This report is essential reading for any business involved in, or considering participating in the UK renewable energy market. It provides relevant and reliable data on the health of the sector with a focus on deployment, investment and jobs.
While it highlights the success of the sector in attracting investment over the past four years, despite the difficulties created by the financial crisis, it also reveals that we have a two tier renewables market. The vast majority of investment goes to renewable electricity assets, despite the fact that the UK has challenging targets for renewable heat and transport.
Looking at where policy efforts have focussed over the past few years, the greatest emphasis has been on restructuring our electricity market support to introduce Contracts for Difference (“CfDs”) under the electricity market reform programme. With this process in the final stages of enabling legislation, we now need to look to kick start the renewable heat market, if we are to have any prospect of achieving the 2020 renewable energy targets.
In total, there was an estimated £29.8bn of investment in the renewables sector during 2010-2013, with most of the investment in renewable electricity (£27.7bn). In the renewable electricity sector, investments have mainly been focused on onshore wind (£6.9bn), offshore wind (£7.7bn), solar PV (£5.5bn) and biomass (£4.7bn). The remaining investment was in renewable heat (£1.4bn invested during 2010-2012) and renewable transport (£0.7bn).

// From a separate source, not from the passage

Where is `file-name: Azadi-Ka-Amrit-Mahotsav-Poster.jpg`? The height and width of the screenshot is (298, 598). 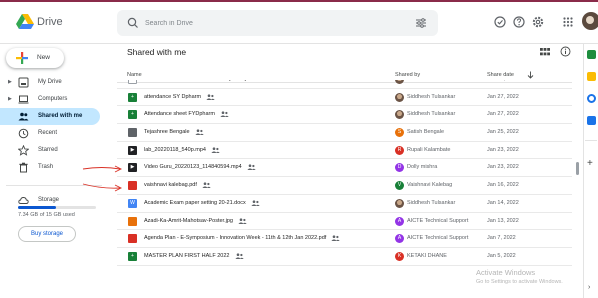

Looking forward to the investment required in renewable electricity and heat to reach the UK’s 2020 targets (based on government’s deployment forecasts), electricity is expected to attract the main share of the capital, (£40.8bn) although the investment in renewable heat is also expected to increase in importance relative to historical levels (£23.6bn - primarily bioenergy (£20.1bn) and heat pumps (£3.5bn)). Of the renewable electricity investment, this continues to be dominated by investment in offshore wind (£12bn) onshore wind (£8.1bn) and solar PV (£9bn). Based on DECC modelling, investments are projected to peak in 2014 and thereafter decline in the run-up to 2020.